Find and copy each line of the records where the string "height" shows up.

[Items from a dataset]
---

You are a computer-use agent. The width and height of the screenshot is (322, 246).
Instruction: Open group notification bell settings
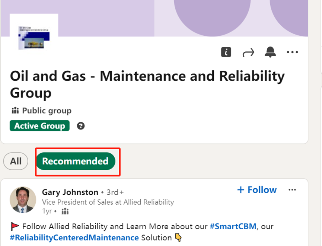click(270, 52)
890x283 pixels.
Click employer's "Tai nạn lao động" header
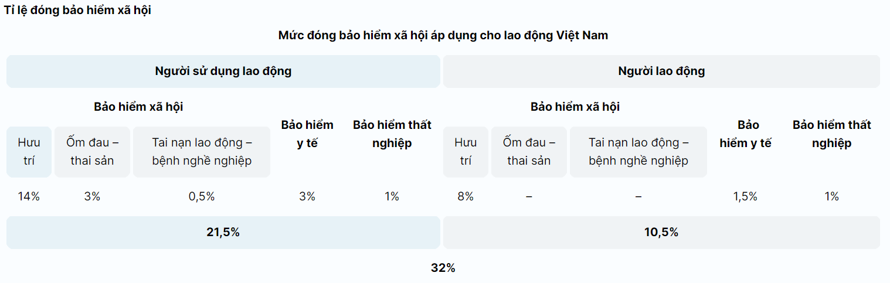[x=202, y=151]
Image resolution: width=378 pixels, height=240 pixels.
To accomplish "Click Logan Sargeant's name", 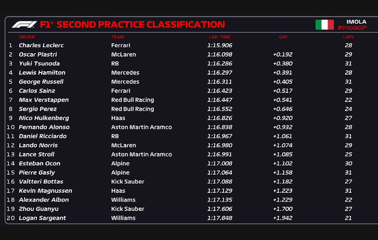I will [42, 218].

---

Response area »
You are a computer-use agent. The width and height of the screenshot is (322, 246).
Image resolution: width=378 pixels, height=240 pixels.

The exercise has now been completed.